Compartimos cama, respiramos aliento en conjunto. Hicimos vida en común. Viajamos. Comimos. Nos separamos hace 4 años. ¿Noviazgo heterosexual? ¿Romance lesbiano? ¿Amorío? ¿Amistad? Nos reencontramos. No tuvimos contacto en todo este tiempo y pasamos la primera noche en la misma cama.

Perdió gran parte de la masa muscular de sus piernas, tiene problemas cardiacos (sufrió dos infartos) y atraviesa la longevidad valiéndose de un sentido sobrepuesto al paso del tiempo: el olfato. Su respiración y los pulmones son contigencia. Toma pastillas para el corazón después de cada comida y duerme 20 horas diarias.

Ha resignado el estado de alerta. Reacciona a las caricias y al olor. El de su meo matutino que traza un trayecto inventando a los pies de la montaña. Allí se mudó hace 4 años, cuando se fue a vivir a Segovia. La última vez que nos vimos fantaseé con que me había despedido como si fuéramos a vernos a la mañana siguiente en un paseo: a cagar, tomar agua y volver para recostarse en el sillón. En mi lenguaje interspecie el duelo por el fin de la vida en común era el dolor sostenido por la humana, como el peso de la nieve sobre las ramas de un pino.
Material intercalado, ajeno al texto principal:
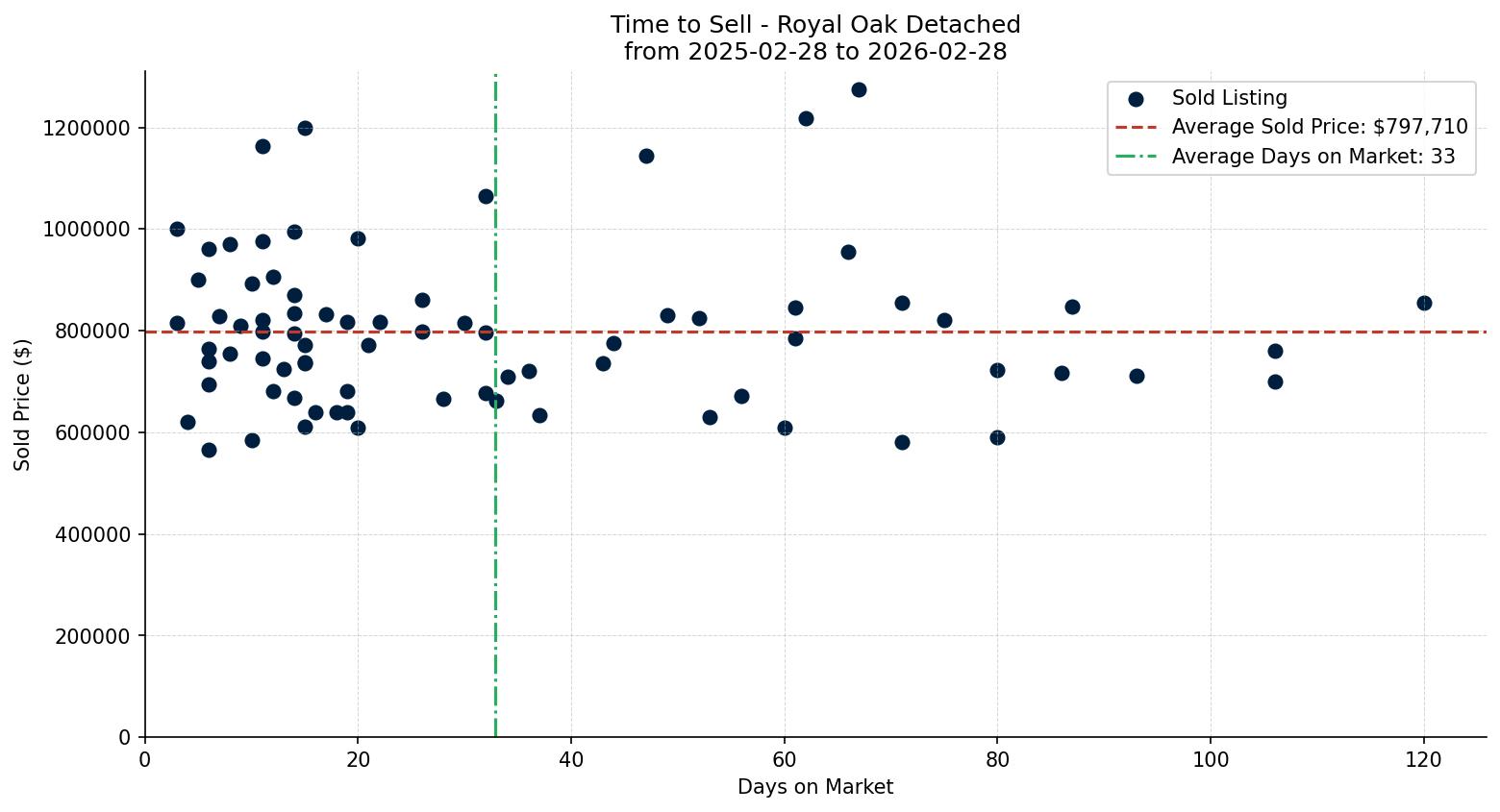
Task: Click the data point near 47 days, $1,140,000
Action: pos(646,155)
Nos volvimos a encontrar, con el paseo suspendido por 1460 mañanas derretidas como escarcha en el ronquido que compartimos la primera noche en la misma cama. Me animo a decir que nos pasamos el tiempo perruno en un gesto, una olida y un lenguetazo: “Precisamente quién está ahí debe ser puesto en cuestión permanentemente. La clave está en el reconocimiento de que unx no puede conocer al otrx o a sí mismo, sino que tiene que preguntar constantemente quién y qué está emergiendo en la relación. Esto vale para todos los amantes verdaderos, de cualquiera de las especies (...) Creo que todas las relaciones éticas, dentro de una especie o entre especies, están tejidas con el fuerte hilo de seda de la precaución continua con la otredad dentro de la relación”. dice Donna Haraway en Manifiesto de especies de compañia. Lo leo de un solo saque al compás de la respiración carrasposa de Hugo. Tomo notas sobre la maraña relacional y los vínculos, las relaciones como la unidad de análisis más pequeña para el amor. Amistades, amantes, noviazgos, parentescos, familia.
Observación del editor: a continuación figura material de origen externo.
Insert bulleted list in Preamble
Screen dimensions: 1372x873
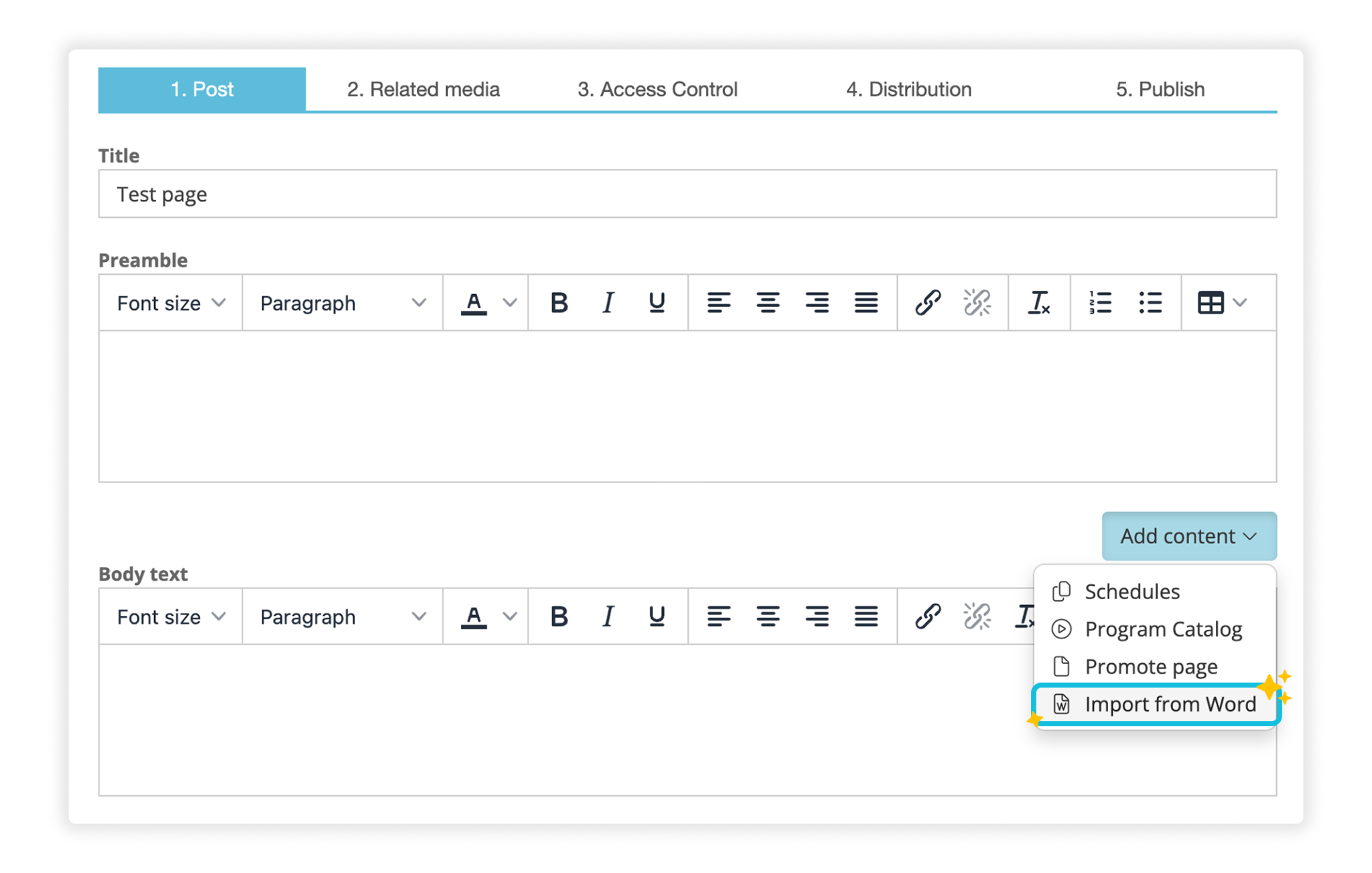point(1150,303)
El color del pelo es un gris filo de cuchillo, los dientes escasean y tiemblan las patas de atrás. Desde que nos volvimos a oler, solo durmió dos noches conmigo. El resto lo hizo en su cucha. En los paseos al pie de la montaña, se detiene en cada arbusto a oler. Decido no apurarlo, me entrego al tiempo perruno. Me parece justo. Tirito de frío y él va por su barrio a paso vivo. Nuestro amor nunca fue una relación de igualdad, ¿quién la tiene? “Hablar de especies compañeras significa aceptar que quién y qué somos es siempre algo relacional, emergente, procesal, histórico, mutable, específico, contingente, finito, complejo, impuro”, dice Donna en este manifiesto de relación perro/persona que tanto me resuena en estos días de encuentro. Tal vez su teoría pueda dejar ver cómo la confianza, el respeto y el amor pueden aparecer también en situaciones configuradas por el poder.
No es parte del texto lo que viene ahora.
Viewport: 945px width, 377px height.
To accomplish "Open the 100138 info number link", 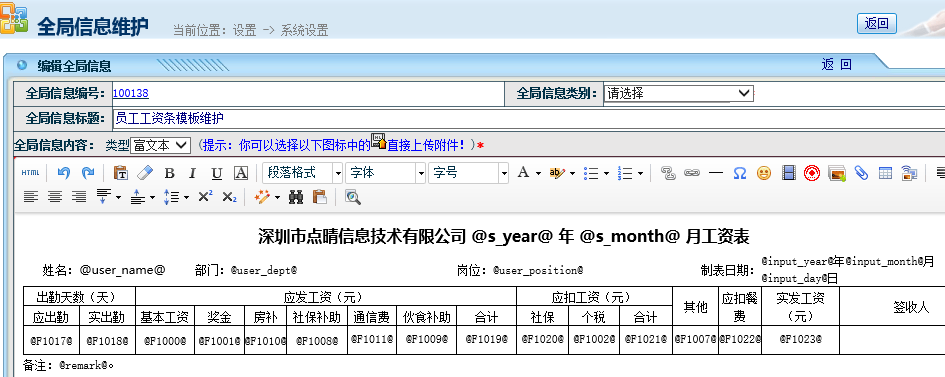I will [131, 93].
En nuestra última noche antes de volver a ese estado de lejanía otra vez, lo llevé a los pies de mi cama para que pasaramos la noche juntxs. Me fui a lavar los dientes y Hugo saltó sin medir el peligro de la distancia con el suelo. Como consecuencia de la caída las dos piernas de atrás quedaron tiesas y oí sus ladridos de dolor. Me desesperé de saber que estaba herido, que se había lastimado por haber saltado para llegar al baño en donde yo me lavaba los dientes. Le hice masajes un rato largo, valiéndome de la caricia como cura. Después de un rato se quedó dormido con su respiración escandalosa. Tuve miedo de que al día siguiente tuviera aún más dificultades para caminar. Por suerte no sucedió.

Nos despedimos entre su hocico y mi boca, un espacio dulce y agradable. Un amor verdadero.